YA BUYERA HEWZA KESKE TU ESTA
HATUN ESEN
Günlerdir uykularımda geçmişe yolculuk yapıp o kamil insanlarımızın doğayla olan bağlarını ve yaşanmışlıklarını düşünüyorum. O zor yasam koşullarında, kar, boran, fırtınada, kuş uçmaz kervan geçmez dağ başlarında onlar, hep yanlarında o jaru dara sığınıp yaşarlardı.
İyi gününde kötü gününde onlara gider niyaz edip dizlerini üzerine çöküp ellerini açarak dua ederlerdi. Bir sıkıntısı veya derdi varsa onunla söyleşir, ona içlerini dökerlerdi.
Hasta olan kim varsa onun suyunu içerir ve o suyu hastanın yüzlerine sürer, adaklar dilerlerdi. Çoluk çocuğunu korusun diye gittikleri o jaru dardan evlerine teberik alıp evin en temiz ve yüksek bir yerine asarlardı . Çünkü zor koşullarda, bir hasta olunca ya da darda kalınca aldıkları teberiği suya koyar ve hastaya içirirlerdi. Geceleri korkan birisinin yattığı yerde, onun başucuna asarlardı. Onun ismini zikredince öyle bir içten yakarırlardı ki san ki yanı başında hemen bitecek derdi sorunu çözülecekti. Ya Buyera govale tu tengamada bireser, diye bir çağırışları vardı. O sesler benliğimin derinliğinde duruyor hala.

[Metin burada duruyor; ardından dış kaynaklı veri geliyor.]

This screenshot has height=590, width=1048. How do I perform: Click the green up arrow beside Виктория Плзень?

Şu sıralar Buyer gölüne yol götürme konusundan ötürü, herkes bir şeyler yazıyor. Yol gitsin, gidemeyen yaşlılarımız ya da hastalarımız gider diyenlerin duygusal davrandıklarını düşünüyorum. Hepimizin içinde ukte kalan yerler var. Mesela, benim Sultanbabaya çıkmayışım içimde bir ukte olarak kaldı. Öyle de kalmaya devam edecek, giden dostların çektikleri fotoğraflar bile bizi mutlu ediyordu.
Yaşlılarımız gidebilsin diyoruz iyi, güzel de benim hatırladığım kadarıyla yaslılarımız yürüyerek ve yaklaştığında yalın ayak o yolları öpe öpe, diz çöke çöke vede ağlayarak gidiyorlardı. Şimdi yapılan yolla onlar ziyaret olarak giderken başka bir grup piknik yapmaya, kimi gruplar yüzmeye ve kamp kurmak için gidecek bizim yaşlılar bu durumu görünce yüz bin kere yıkılmayacak mı?

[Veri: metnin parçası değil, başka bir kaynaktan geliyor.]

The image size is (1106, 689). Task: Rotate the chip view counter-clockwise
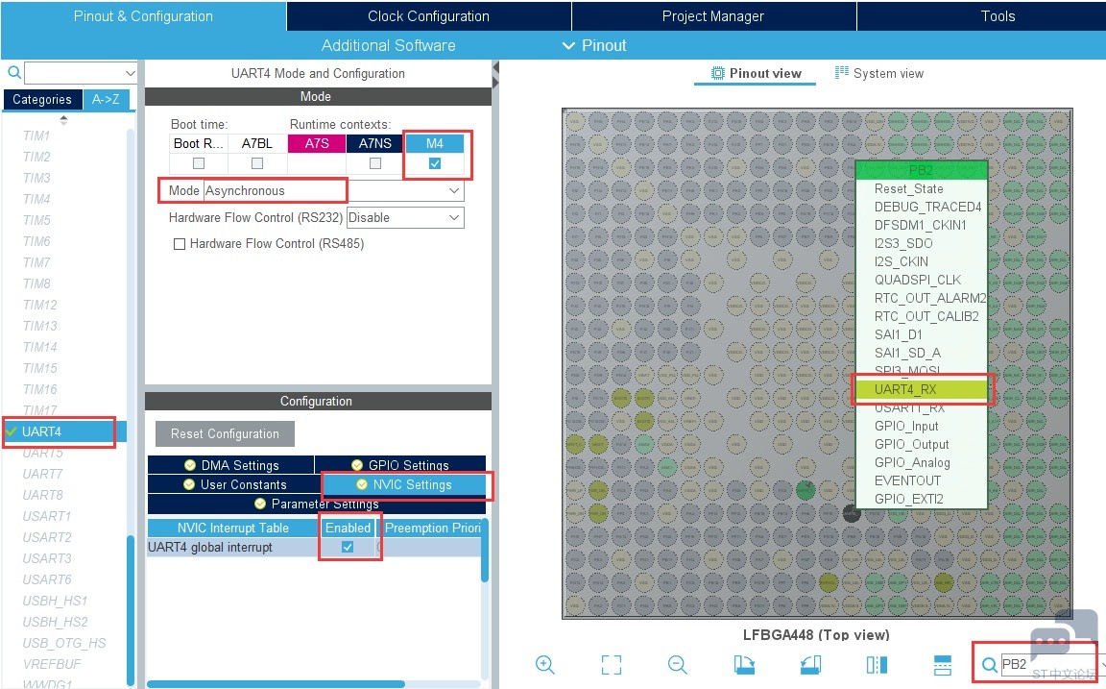[810, 664]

Ben size soruyorum el açıp ya Buyara qovalaye tu esta diye dua edebilecekler mi? Her yol gitmesini medeniyet ve turizm olarak görenler oralar da tükenince o medeniyeti nerde arayacaklar?
Bir şeyi değerlendirirken geniş bakmak lazım. Bu doğa sadece bizim değil üzerindeki bütün canlıların yaşamlarını düşünerek yol alalım. İnsan baskısından kaynaklı hayvanların yasam alanlarını daraltırken bitki çeşitliliği de yok olacaktır, o yolla birlikte birçok bitki zarar görecek. İyi düşünmek ve iyi hesap yapmak gerekiyor, bizim yürüyerek gittiğimiz o jaru darunun her karış toprağında ayak izlerimiz var geçmişimiz var. O dağ başlarında yayla kurup gündüzleri ve gece demeden yalnız durmuş yigit kadınların masalları var. Oraya her gün inip çıkmış deste deste gülleri, umut ve düşleri var. Onlar yollardan gelip giderken bitkiye dokundu, ay ile konuştu, buz gibi çeşmelerden su içtiler her yer benliklerinde izler bıraktığı için geceleri de ışıksız ve kolaylıkla gezebiliyorlardı.
Geçmişten beri, özellikle yaylada anlaşolıp bir kaç oba aynı gün ziyaretlere giderdik. (Gola Buyere, cime buyera, aldimesa, cime aldimisay) ziyaretlerinde ilk lokma gidemeyen yaşlıya, hastaya ayrılırdı, biz ne çabuk unuttuk bu güzel paylaşımları.
Sistematik olarak bizim inancımız olan doğadaki ziyaretlerden koparılıyoruz farkında mısınız? Bazı ziyaretlerimiz sular altında bırakılırken bazı ziyaretlerimizi de restore edip dogallığını bozdular. Şimdi de her dağın başına ve ulaşılmayan noktalara yol götürerek bizim doğayla aramızdaki bağları koparıyorlar
Bunlar bilinçli olarak yapılıyor.
Önce yol götür alt zemini hazırlığını yapıp insanın en duygusal noktasına dokun sonra ranta kurban yapılacak. Bu yolun getireceği kirliliği ve yıkımı, talanı çok iyi düşünelim.